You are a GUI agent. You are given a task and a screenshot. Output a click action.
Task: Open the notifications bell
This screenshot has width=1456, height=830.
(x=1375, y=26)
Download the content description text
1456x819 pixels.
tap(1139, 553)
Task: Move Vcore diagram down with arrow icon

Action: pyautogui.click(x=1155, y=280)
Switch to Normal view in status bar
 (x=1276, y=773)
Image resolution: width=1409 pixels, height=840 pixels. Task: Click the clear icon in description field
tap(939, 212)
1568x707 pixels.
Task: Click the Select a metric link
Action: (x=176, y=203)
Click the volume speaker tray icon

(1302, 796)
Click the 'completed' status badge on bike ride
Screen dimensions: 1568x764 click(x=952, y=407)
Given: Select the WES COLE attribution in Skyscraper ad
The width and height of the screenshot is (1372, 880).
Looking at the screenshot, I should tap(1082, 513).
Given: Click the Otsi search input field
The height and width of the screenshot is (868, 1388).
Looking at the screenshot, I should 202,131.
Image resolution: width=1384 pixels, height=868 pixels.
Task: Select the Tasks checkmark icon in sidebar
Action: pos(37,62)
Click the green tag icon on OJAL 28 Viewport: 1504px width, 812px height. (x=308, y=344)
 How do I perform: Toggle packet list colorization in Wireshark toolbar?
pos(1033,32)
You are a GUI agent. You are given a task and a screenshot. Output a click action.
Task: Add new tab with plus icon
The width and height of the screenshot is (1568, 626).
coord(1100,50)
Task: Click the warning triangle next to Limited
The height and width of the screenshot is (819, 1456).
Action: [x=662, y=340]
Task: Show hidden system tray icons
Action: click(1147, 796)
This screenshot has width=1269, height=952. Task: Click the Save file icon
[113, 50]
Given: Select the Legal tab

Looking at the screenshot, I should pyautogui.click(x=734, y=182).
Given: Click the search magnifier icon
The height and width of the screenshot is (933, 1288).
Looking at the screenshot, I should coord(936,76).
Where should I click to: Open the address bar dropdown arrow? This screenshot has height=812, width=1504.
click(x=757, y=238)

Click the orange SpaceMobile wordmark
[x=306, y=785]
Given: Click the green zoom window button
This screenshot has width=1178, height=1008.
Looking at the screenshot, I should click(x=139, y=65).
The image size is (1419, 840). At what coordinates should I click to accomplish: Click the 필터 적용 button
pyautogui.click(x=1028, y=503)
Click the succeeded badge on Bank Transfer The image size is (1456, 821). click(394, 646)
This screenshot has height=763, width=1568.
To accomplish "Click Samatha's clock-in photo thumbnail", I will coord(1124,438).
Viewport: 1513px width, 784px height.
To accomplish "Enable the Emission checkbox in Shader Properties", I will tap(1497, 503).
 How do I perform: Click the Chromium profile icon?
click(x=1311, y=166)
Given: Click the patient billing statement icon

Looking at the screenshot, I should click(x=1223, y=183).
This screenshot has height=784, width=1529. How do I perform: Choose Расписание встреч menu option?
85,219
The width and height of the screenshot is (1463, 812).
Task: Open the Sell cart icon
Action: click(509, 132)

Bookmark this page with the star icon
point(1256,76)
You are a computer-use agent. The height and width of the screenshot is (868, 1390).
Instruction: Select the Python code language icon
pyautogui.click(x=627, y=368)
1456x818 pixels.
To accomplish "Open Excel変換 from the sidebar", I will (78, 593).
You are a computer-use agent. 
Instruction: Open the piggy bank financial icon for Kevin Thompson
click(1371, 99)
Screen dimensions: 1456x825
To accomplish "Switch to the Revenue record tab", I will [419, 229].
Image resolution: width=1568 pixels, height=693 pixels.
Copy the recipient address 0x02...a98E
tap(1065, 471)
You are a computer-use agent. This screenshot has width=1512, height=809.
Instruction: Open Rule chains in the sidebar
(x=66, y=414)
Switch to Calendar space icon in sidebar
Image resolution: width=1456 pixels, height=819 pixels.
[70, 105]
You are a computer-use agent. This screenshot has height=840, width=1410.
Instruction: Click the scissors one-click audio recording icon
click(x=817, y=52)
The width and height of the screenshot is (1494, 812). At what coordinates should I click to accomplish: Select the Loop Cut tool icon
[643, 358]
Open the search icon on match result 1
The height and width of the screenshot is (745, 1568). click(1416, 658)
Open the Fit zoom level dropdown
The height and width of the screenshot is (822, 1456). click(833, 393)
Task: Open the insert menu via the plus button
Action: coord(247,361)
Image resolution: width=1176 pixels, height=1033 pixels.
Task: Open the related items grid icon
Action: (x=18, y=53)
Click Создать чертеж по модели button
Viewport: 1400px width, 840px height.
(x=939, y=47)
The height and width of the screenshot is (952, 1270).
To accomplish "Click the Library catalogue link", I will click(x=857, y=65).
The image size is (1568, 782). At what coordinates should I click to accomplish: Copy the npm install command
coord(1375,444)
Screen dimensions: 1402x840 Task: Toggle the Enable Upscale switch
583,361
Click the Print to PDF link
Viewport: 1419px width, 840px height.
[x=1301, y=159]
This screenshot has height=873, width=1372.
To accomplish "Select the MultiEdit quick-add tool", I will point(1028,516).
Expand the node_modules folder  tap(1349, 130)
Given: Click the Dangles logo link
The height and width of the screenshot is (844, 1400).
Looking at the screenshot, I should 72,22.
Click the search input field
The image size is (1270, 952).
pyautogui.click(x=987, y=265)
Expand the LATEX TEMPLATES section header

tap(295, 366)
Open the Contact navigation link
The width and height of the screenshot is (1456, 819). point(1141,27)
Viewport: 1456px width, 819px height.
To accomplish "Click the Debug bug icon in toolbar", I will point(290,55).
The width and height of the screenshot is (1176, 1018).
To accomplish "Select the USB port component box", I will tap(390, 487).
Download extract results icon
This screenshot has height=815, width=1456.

**TASK STATEMENT**: Each line that mentions the string "green" must be copied from the listing.

**FINISHED TASK**:
Click the green tag icon on OJAL 28 Viewport: 1504px width, 812px height. (x=308, y=344)
Given: Click the green zoom window button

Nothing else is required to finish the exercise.